• [Document text]:
######

On behalf of all present at this historic dinner, may I respectfully extend to your Royal Highness and to your distinguished husband, the Honourable Angus Ogilvy, a warm, sincere, royal welcome. We are greatly honoured.
It is perhaps a rare occasion, when an Englishman is about, for an Irishman to abandon his shillelagh, for a Scot to leave his trusty claymore at home, or for a Welsh man to forsake his longbow. It may be equally difficult for an Englishman to unzip his stiff upper lip, to forget his reserve, when any of those three are in his proximity. But unity of purpose comes easily when that purpose is good. We, who are assembled here tonight to welcome our beloved Princess, are really not Scots, Irish, Welsh, English nor wear any other overseas Commonwealth or Empire label. We are Canadians--Canadians who cherish our heritage.
Seated here tonight, your Royal Highness, are members of what we are proud to call the loyal societies. With over 11,000 members, we represent a broad section of the bustling life of Metropolitan Toronto, capital city of the province of Ontario. We are bound together in a tradition of unswerving loyalty to the Crown and deep affection for Her Gracious Majesty the Queen and all members of the Royal family.
We rejoice that your visit, not only as a British Princess but particularly as a Princess of Canada, to add lustre to British Week, has brought together so many members of these loyal societies. Some of these organizations have served our Sovereign, our city and our nation, in peace and in war, for well over a century. All of them will continue to uphold the dignity of the Crown and strengthen the ties with the Old Country, while building a greater and prosperous Canada as the nation enters its second century of Confederation. We thank you, your Royal Highness, for giving the Loyal Societies this heartwarming opportunity to pay this tribute in our Canadian manner.
REMARKS BY DOUGLAS M. GOWDY
MR. GOWDY:
Mr. Chairman, Your Honour, Your Royal Highness, Reverend Sir, Mr. Prime Minister, Your Excellencies, distinguished guests, ladies and gentlemen.
The slogan--"Britain Sends Canada All The Best" becomes enriched and vital on an important occasion such as this.
It is a heart-warming tribute to Canada and Canadians in our Centennial Year.
But to members of the Loyal Societies represented here tonight, the message reminds us of the warmth and friendliness we attach to the visits of the Royal Family to this country.
It is a very great honour to have Your Royal Highness and your husband, The Hon. Angus Ogilvy with us on this occasion. Since 1954, when you made your first official tour of Canada, you have had several opportunities to gain first-hand impressions of the beauty and diversity of our wonderful country. In every case, your visits have been received with warmth and enthusiasm.
All of us in this Canadian Room are aware of the great interest shown by you and your husband in many philanthropic activities. We know that you have a deep and abiding empathy for the aims and objectives of the Loyal Societies present here tonight in your honour. "Britain Sends Canada All The Best"--reminds us also of the importance of our trade with Britain. We wish every success to this intensified effort to boost sales during British Week in Toronto. The chief highlight of this exciting programme is your four-day visit to Toronto. We are delighted to share this hour with you.

######

• [Entries provided]:
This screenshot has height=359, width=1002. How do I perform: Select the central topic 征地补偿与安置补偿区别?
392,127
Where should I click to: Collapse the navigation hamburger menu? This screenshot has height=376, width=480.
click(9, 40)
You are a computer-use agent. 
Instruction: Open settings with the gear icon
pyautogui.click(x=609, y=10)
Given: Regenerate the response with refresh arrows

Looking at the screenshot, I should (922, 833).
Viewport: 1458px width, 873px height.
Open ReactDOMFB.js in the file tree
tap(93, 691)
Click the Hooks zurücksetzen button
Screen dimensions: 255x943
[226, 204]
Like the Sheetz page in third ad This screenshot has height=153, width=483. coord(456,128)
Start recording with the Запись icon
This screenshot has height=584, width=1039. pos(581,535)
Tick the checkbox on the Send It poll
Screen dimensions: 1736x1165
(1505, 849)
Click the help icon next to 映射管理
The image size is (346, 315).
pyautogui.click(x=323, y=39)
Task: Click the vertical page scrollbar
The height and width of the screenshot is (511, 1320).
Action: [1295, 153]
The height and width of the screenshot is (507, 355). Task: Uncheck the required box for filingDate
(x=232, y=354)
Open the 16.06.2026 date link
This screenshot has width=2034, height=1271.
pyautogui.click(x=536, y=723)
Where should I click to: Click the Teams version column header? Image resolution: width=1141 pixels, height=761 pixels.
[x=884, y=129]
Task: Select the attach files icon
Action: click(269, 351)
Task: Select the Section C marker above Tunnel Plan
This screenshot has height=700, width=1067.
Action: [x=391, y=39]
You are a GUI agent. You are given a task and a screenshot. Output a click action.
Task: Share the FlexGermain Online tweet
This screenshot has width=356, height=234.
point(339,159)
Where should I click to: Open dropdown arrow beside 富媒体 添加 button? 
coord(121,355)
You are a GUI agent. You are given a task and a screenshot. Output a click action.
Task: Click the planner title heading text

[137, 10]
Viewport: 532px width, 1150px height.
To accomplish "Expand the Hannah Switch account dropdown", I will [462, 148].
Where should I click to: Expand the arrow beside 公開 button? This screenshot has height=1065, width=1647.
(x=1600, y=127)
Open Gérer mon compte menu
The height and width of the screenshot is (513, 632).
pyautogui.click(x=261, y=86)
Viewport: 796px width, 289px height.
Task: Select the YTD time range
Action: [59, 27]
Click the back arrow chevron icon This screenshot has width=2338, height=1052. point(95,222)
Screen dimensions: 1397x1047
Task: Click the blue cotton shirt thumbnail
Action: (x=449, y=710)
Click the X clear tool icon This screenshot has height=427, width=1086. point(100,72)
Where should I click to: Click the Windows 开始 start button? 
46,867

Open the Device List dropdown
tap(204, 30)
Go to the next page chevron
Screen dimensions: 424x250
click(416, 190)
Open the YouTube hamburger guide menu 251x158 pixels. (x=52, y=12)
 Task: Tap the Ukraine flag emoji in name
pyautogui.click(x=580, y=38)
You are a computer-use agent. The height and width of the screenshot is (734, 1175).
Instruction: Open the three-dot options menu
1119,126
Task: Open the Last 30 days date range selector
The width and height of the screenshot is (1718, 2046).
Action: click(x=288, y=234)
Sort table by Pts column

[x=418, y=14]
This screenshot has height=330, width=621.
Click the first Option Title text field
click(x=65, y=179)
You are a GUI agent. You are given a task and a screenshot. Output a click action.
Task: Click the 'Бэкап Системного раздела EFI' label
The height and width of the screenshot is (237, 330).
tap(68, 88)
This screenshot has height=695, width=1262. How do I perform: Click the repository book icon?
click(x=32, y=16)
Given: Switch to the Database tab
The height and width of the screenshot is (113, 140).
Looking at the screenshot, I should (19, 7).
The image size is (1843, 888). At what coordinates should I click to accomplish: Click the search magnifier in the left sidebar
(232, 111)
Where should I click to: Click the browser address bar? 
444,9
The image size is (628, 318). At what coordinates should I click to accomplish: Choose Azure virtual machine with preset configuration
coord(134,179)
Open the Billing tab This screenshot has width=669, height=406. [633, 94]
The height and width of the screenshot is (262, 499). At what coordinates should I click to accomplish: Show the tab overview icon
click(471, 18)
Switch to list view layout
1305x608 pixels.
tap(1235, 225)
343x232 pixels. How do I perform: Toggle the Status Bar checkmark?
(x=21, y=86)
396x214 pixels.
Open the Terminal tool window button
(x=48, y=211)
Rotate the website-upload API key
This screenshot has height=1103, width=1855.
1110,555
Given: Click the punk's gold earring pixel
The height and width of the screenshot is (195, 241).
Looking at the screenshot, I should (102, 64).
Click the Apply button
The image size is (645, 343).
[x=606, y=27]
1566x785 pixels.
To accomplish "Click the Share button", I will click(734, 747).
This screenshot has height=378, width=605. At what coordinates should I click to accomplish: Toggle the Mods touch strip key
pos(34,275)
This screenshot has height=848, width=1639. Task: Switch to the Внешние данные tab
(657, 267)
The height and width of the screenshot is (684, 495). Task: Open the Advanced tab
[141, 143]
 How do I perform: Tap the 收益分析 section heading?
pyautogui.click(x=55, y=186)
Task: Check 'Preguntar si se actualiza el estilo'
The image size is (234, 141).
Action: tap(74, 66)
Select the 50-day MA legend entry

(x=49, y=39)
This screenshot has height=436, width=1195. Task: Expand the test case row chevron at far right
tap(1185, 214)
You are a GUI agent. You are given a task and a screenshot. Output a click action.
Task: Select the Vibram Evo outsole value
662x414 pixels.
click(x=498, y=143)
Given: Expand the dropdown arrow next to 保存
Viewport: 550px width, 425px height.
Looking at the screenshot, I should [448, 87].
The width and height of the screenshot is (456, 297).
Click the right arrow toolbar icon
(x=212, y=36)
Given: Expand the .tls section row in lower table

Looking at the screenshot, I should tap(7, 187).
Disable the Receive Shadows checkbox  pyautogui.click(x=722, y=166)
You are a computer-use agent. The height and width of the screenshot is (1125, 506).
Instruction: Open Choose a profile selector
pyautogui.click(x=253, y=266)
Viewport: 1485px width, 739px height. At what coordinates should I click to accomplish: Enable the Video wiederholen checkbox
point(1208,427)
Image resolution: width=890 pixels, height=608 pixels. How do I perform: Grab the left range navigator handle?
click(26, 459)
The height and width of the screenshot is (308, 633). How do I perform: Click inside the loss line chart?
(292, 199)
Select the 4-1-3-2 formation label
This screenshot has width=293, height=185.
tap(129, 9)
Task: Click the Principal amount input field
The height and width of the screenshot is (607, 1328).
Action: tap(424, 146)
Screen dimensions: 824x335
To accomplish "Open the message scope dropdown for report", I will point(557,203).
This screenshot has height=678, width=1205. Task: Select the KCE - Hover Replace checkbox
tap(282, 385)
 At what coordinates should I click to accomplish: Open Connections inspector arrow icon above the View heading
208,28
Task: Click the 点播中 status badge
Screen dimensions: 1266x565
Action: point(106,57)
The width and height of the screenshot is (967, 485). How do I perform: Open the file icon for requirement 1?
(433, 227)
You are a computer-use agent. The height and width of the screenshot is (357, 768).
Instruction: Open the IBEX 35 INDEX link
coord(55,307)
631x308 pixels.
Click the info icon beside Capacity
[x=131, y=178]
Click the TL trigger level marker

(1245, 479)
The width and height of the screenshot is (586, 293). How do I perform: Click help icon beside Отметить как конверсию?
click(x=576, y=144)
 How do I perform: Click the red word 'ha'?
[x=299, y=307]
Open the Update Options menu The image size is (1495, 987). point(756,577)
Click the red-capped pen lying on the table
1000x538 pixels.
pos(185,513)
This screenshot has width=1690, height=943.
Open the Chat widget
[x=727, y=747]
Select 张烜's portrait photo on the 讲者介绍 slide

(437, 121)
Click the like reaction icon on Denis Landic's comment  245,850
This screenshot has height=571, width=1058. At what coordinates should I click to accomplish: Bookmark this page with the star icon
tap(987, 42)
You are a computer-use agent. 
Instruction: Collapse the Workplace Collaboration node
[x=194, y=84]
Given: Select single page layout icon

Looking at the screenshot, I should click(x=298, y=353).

######

• [Tasks]:
1. In the royal dinner speeches, in what year did the Princess make her first official tour of Canada?
2. Continue the royal dinner speeches from the last sentence shown.
The rows have nothing to do with the royal dinner speeches.

• [Exercise responses]:
1. 1954

2.
The Loyal Societies and other organizations' sharing similar aims in this city welcome Your Royal Highness most heartily. We hope that you and your husband will remember this visit as happy, rewarding and memorable. We extend to you our loyal good wishes and affection.
THE LOYAL SOCIETIES TOAST TO CANADA
by Col. B. J. Legge, Q.C., E.D.
COL. LEGGE:
When the incomparable Benjamin Disraeli was dying he retained his wit and intellect to the very end. On his deathbed it was suggested to him that he might like to be visited by the Sovereign, Queen Victoria, who had always been his friend. Disraeli protested: "No, it is better not to distress Her Majesty", and then smiling said, "Besides, she would only ask me to take a message to Albert." So are the misconceptions about the loyal societies. They are sometimes dismissed as irrelevant as trying to deliver a message to a departed and beloved Prince Con sort. But the loyal societies dining with Your Royal Highness this evening are not vague tribal anomalies from the historic past. They are lively Canadian groups devoted to Canada in the modern world of spacecraft landing on Venus.
There is a marvellous story of a famous American politician who was driving around Massachusetts. At a fork in the road he became uncertain of his directions and called over to a farmer in the field: "Does it make any difference which road I take to Boston?" The Old Yankee replied: "Nope, not to me it don't."
It does make a difference to the loyal societies what road Canada takes. Our societies are not the homes of lost causes and forsaken beliefs and unspoken names and impossible loyalties. We have our inheritance, we honour the past and we believe in our country. In Canada we are French and English and Irish and Welsh and Scottish and every race under the sun.
Sir Wilfrid Laurier saw Canada as "The brighest gem in the Crown of the British Empire". He was a "Canadien" trained in the law at English-speaking McGill and a dis ciple of Britain's Liberal Prime Minister Gladstone. Only he could sum it up in one famous question about Louis Papineau, the Quebec revolutionary of 1837: "Is there a man among us who forgets that when Papineau was struggling for the rights of his race, his principal advocates were John Nelson, the Scotsman and O'Callaghan, the Irishman?"
This will certainly please St. Andrew and St. Patrick and perhaps not displease St. Jean Baptiste.
Canada is political and religious freedom.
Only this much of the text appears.